*Given problem*:
Please write these rows out again, swapping "column header" for "column heading" and leaving everything else as it is.

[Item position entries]
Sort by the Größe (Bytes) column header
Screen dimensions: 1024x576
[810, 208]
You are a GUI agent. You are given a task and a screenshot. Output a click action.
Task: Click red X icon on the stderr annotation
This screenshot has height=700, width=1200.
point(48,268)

*Solution for this task*:
Sort by the Größe (Bytes) column heading
Screen dimensions: 1024x576
[810, 208]
You are a GUI agent. You are given a task and a screenshot. Output a click action.
Task: Click red X icon on the stderr annotation
This screenshot has height=700, width=1200.
point(48,268)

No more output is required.